Karen Kilimnik (born 1955) is an American painter and installation artist.

==Life and work==
Karen traveled through much of the United States and Canada as a young child. She often spoke of Russell, Manitoba as being an inspiration for her later works. Karen Kilimnik studied at Temple University, Philadelphia.

Her installations reflected a young viewpoint of pop culture. An example of this work is her 1989 breakout The Hellfire Club Episode of the Avengers, which is composed of photocopied images, clothing, drawings, and other objects that reverentially embody the glamour, risk, and mod kitsch of the 1960s television show. The work exemplified the “scatter” style of her installations.

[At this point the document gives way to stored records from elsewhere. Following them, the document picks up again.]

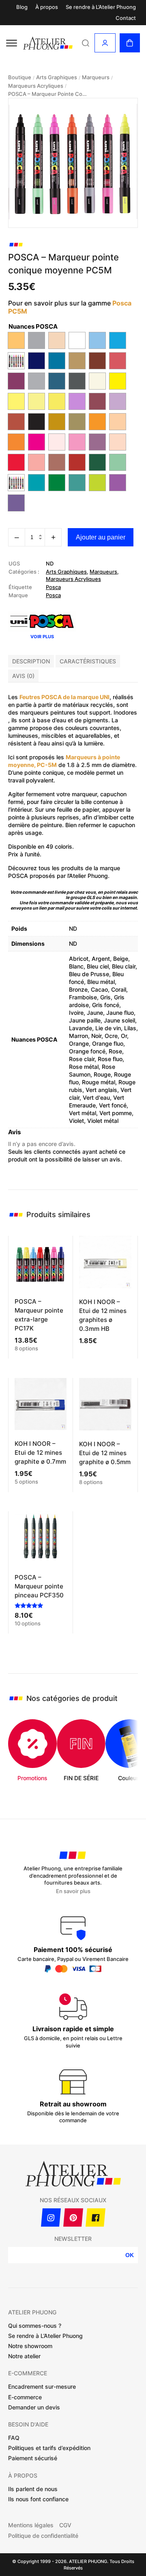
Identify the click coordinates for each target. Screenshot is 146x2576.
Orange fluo (107, 1043)
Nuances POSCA (33, 326)
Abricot (78, 958)
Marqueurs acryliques (35, 86)
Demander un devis (34, 2407)
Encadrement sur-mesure (42, 2386)
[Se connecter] (105, 42)
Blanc (76, 966)
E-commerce (25, 2397)
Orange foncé (87, 1051)
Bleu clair (123, 966)
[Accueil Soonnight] (48, 43)
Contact (126, 18)
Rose (115, 1051)
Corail (118, 989)
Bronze (78, 989)
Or (124, 1035)
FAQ (13, 2437)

Kilimnik's paintings, characterised by loose brushwork, bold colors and "thrift shop paint-by-numbers awkwardness", are pastiches of the Old Masters and often incorporate portraits of celebrities. In contrast to the celebrity portraits of Elizabeth Peyton, Kilimnik, "blends together Conceptual and performance art and 1980's appropriation with the current interest in female psychology and identity."

Jonathan Jones described her portrait of Hugh Grant (1997) as "a nice example of a relatively new genre of painting, which we might call the iconic portrait, not commissioned by its sitter but based on photographs, magazine cuttings, film clips."

Her work is variously described as "sharp and witty...an interesting exercise in conceptual control" and as "wan and whimsical..."

==Collections==
Kilimnik has work in the collection of the Museum of Modern Art, the Carnegie Museum of Art and the Whitney Museum of American Art.

==Bibliography==
- Karen Kilimnik (ed. Lionel Bovier), Zurich: JRP/Ringier (2006).